A community arts performance project created and directed by Marty Pottenger & commissioned by the Center for Cultural Exchange.
September 11th, 2001. The impact is felt in intimate conversations, increased surveillance, travel restrictions, soaring deficit, and sweeping legislative changes. As time passes, the reverberations amplify. In Portland, Maine, recent refugees see their homelands and religions negatively portrayed by the media, hidden in their homes in fear of their neighbor’s intolerance, and feared most those with a badge and uniform. What can be done?
In times of fear and danger, the possibility and promise that comes with difference and diversity can be turned instead into a border that separates and divides us. Isolation is perceived as security, rather than connection. And yet on a freezing winter day in Portland, when the immigrant and refugee communities were targeted in a surprise sweep by the Border Patrol, the city came together and organized a demonstration, a rally, demanding that the Governor sign an Executive Order offering what protection he could to the most vulnerable among us.
“This is my home. This kind of thing does not happen here,” said the soon-to-be-Mayor Duson.

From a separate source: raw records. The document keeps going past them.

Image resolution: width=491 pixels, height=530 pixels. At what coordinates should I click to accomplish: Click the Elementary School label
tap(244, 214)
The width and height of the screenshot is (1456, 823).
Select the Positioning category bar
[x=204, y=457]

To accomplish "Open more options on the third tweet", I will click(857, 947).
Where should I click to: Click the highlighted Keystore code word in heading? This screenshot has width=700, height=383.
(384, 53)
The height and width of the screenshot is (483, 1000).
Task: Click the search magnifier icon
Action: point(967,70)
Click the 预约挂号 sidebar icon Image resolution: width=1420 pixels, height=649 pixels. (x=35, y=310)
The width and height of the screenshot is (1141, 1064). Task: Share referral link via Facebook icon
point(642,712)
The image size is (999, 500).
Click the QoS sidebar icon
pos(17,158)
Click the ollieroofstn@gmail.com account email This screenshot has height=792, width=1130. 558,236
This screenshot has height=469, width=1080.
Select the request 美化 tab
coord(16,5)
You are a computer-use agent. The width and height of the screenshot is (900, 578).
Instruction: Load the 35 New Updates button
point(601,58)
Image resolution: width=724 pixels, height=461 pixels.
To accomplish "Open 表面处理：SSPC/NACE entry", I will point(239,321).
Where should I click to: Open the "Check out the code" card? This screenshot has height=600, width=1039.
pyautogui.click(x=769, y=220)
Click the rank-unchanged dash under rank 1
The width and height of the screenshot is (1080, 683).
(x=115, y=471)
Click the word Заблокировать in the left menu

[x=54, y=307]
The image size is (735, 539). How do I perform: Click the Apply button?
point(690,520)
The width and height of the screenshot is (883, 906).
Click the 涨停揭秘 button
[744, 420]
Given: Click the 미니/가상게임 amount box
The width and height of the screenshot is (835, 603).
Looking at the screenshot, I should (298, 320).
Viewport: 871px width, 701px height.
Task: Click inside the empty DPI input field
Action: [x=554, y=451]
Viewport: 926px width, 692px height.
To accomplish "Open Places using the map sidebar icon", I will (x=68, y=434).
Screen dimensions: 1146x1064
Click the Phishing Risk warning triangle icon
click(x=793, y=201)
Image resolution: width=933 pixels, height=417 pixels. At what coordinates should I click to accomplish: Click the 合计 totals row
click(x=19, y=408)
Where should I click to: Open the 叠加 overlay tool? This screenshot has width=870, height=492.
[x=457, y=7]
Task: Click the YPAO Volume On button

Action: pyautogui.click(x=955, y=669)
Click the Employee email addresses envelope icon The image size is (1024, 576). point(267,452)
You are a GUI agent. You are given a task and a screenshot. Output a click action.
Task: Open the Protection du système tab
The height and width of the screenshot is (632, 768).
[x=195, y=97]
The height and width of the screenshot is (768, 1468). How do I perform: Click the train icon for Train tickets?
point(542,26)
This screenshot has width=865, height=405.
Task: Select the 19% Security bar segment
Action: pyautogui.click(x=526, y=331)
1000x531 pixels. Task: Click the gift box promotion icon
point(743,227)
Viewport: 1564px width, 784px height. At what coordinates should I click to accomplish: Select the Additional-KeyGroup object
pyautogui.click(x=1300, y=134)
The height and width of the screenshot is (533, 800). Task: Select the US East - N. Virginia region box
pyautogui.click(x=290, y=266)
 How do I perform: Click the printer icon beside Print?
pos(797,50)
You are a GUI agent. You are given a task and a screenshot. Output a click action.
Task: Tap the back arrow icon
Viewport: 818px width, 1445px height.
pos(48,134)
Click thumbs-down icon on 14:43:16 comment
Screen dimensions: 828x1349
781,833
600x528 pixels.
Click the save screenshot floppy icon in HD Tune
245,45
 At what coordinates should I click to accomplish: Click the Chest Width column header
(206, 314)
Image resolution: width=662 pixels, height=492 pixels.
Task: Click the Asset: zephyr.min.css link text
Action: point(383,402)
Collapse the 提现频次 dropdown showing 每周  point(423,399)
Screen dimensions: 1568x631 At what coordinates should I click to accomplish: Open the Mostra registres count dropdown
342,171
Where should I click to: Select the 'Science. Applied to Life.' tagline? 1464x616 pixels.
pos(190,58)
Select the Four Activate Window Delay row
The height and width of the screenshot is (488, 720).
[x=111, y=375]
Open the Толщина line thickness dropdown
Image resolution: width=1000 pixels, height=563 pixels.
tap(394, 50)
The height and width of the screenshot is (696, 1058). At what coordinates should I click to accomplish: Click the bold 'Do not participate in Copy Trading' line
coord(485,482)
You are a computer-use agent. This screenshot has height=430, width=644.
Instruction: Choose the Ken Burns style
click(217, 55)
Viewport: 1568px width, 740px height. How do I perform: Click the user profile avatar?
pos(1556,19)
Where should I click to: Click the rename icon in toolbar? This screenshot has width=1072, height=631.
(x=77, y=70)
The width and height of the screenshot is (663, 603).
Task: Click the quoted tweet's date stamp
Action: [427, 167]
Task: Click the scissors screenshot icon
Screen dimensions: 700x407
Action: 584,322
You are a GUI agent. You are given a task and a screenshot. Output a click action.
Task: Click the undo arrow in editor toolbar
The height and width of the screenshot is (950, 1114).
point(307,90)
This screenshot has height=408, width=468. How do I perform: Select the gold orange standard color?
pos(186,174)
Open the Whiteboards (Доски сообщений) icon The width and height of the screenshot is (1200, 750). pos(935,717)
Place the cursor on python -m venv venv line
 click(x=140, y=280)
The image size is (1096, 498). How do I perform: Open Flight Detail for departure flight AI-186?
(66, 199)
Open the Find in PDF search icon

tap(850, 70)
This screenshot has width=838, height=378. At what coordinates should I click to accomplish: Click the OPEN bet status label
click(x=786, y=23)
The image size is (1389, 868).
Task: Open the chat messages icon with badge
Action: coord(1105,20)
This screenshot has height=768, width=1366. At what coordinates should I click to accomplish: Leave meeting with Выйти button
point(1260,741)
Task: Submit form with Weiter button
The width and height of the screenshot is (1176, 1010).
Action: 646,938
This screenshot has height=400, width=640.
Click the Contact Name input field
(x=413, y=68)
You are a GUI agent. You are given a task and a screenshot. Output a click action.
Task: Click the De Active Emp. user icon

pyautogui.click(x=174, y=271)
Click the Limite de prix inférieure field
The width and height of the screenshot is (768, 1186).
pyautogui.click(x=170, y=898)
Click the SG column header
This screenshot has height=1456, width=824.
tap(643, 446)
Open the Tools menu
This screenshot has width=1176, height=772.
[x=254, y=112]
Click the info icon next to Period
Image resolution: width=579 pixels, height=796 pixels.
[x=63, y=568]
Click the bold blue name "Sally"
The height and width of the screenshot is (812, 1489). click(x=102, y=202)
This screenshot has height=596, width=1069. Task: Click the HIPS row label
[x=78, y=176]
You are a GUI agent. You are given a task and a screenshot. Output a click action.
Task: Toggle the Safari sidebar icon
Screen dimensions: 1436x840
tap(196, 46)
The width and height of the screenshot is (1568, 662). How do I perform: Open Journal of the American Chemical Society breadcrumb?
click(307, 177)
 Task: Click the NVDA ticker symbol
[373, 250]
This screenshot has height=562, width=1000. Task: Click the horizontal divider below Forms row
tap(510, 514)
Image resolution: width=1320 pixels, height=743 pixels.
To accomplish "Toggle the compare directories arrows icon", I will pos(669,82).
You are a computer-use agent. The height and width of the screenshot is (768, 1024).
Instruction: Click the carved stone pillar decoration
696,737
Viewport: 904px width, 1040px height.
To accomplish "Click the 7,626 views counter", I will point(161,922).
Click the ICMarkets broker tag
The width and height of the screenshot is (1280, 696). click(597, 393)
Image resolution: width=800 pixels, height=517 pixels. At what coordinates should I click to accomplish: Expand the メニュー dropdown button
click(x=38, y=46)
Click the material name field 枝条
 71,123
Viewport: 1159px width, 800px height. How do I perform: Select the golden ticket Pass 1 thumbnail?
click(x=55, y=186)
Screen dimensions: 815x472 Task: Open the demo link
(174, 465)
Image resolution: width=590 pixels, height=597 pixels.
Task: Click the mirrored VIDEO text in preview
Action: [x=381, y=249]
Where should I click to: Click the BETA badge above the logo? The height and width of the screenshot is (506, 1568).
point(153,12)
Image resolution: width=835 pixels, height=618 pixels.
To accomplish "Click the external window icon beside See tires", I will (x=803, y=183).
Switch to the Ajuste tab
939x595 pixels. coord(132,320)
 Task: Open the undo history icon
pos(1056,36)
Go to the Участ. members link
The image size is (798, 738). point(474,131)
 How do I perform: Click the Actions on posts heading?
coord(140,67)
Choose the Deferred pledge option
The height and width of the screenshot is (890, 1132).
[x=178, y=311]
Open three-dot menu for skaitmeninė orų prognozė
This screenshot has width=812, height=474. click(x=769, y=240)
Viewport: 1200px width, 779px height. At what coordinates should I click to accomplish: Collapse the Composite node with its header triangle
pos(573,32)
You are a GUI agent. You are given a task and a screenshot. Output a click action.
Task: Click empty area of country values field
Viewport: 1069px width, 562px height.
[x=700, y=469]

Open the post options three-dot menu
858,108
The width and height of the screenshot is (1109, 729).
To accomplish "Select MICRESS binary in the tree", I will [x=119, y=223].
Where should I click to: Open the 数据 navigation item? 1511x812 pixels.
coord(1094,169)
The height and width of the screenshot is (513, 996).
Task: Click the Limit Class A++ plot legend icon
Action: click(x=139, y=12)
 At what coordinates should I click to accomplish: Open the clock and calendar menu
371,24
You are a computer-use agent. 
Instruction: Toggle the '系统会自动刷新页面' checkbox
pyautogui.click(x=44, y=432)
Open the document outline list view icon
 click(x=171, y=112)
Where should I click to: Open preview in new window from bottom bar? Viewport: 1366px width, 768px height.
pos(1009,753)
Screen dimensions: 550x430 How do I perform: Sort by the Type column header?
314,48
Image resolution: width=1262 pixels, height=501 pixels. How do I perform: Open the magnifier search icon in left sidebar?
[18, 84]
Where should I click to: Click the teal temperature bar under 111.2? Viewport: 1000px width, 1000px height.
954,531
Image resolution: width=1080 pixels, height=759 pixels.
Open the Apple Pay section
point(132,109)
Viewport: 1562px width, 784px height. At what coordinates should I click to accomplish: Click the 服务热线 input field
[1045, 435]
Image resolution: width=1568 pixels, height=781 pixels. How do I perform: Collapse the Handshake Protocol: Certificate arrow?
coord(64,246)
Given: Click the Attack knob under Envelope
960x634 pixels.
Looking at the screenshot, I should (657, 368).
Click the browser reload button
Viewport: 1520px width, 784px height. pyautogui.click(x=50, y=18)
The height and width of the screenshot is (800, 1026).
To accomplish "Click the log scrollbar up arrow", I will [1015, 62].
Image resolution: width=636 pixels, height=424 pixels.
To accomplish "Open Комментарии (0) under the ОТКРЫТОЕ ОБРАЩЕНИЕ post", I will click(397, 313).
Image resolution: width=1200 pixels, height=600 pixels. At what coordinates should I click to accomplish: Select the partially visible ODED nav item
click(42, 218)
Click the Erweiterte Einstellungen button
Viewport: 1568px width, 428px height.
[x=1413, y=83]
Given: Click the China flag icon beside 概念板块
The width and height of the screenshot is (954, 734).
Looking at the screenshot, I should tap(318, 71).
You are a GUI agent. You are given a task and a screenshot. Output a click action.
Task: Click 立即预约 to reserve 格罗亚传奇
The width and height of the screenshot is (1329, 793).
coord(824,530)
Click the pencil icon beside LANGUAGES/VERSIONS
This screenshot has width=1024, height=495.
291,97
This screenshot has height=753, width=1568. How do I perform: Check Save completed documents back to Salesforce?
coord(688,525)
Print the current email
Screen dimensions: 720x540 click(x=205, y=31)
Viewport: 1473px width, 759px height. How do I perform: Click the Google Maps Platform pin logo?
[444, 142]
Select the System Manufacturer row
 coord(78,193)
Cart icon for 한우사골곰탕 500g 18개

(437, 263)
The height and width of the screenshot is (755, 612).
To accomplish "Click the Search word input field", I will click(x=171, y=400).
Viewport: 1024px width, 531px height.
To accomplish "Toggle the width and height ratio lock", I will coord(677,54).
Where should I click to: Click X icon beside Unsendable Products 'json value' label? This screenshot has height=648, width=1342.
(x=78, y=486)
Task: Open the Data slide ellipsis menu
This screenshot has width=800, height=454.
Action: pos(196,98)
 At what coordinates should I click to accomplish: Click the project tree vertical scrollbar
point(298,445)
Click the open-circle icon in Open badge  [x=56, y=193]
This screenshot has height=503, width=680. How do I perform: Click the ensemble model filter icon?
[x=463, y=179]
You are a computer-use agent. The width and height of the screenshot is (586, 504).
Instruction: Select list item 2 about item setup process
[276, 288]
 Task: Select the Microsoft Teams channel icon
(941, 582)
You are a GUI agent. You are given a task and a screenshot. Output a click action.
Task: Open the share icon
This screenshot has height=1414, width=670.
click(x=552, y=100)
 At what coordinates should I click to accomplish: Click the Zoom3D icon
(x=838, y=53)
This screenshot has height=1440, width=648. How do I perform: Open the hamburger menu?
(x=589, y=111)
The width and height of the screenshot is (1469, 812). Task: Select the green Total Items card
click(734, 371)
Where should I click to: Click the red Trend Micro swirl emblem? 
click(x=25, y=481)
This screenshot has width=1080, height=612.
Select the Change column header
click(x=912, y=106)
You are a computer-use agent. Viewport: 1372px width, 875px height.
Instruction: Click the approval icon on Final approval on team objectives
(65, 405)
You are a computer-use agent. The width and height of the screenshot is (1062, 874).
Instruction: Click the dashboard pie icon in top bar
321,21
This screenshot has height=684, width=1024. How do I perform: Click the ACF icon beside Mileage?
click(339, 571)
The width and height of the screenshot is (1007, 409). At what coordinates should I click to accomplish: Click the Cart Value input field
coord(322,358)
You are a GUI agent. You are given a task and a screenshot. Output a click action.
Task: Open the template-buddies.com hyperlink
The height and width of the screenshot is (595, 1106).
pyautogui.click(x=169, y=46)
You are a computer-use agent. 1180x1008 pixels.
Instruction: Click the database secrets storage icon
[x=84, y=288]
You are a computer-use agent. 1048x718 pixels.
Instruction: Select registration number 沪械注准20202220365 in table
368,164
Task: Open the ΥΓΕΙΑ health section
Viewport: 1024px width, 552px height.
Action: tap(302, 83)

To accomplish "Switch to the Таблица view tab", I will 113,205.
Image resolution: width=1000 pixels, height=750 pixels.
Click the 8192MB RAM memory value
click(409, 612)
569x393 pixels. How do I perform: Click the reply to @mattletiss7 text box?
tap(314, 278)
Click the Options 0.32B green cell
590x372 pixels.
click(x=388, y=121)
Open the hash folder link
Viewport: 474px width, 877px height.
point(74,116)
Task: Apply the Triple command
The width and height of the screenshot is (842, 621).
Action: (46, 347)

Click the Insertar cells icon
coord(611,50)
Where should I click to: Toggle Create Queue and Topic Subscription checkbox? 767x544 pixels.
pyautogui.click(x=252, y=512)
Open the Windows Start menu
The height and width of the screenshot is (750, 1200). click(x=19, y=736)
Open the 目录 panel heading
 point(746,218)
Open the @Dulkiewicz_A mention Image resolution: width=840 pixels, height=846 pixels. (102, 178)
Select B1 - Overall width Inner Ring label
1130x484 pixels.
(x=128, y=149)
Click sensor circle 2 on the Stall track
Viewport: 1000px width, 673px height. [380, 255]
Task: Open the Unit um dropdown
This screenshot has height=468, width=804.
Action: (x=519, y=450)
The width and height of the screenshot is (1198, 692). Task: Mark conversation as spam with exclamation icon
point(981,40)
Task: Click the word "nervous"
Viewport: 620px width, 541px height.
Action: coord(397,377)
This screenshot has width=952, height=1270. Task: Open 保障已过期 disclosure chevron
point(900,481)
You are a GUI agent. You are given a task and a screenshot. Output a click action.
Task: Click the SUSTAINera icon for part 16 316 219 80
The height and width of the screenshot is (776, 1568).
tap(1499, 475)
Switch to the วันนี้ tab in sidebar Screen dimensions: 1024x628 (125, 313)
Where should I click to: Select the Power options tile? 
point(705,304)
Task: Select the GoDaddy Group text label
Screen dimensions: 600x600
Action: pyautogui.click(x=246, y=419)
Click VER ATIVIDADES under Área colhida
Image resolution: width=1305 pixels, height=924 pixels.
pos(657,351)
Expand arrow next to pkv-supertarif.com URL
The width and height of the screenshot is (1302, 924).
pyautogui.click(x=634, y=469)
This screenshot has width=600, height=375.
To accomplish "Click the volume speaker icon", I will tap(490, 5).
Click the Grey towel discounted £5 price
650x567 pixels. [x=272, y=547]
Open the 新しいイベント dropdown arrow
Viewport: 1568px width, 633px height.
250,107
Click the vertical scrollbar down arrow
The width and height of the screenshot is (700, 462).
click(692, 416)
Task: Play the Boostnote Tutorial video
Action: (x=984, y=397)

And yet, it did. Over two hundred people were approached and told they had to produce identification. Ten people were taken into custody – off of buses, out of grocery stores, and factory floors – and deported. The reverberations did not die down. In the weeks after the raid, parents stopped sending their children to Portland schools. Pregnant women stopped seeking prenatal care at the Maine Medical Clinic. Families refused to leave their homes to pick up weekly food supply boxes at Preble Street Resource Center. And everywhere, enforcement agencies saw a complete breakdown of the fragile trust they had worked years to build.
You can read an excerpt from the script here and watch performance highlights here.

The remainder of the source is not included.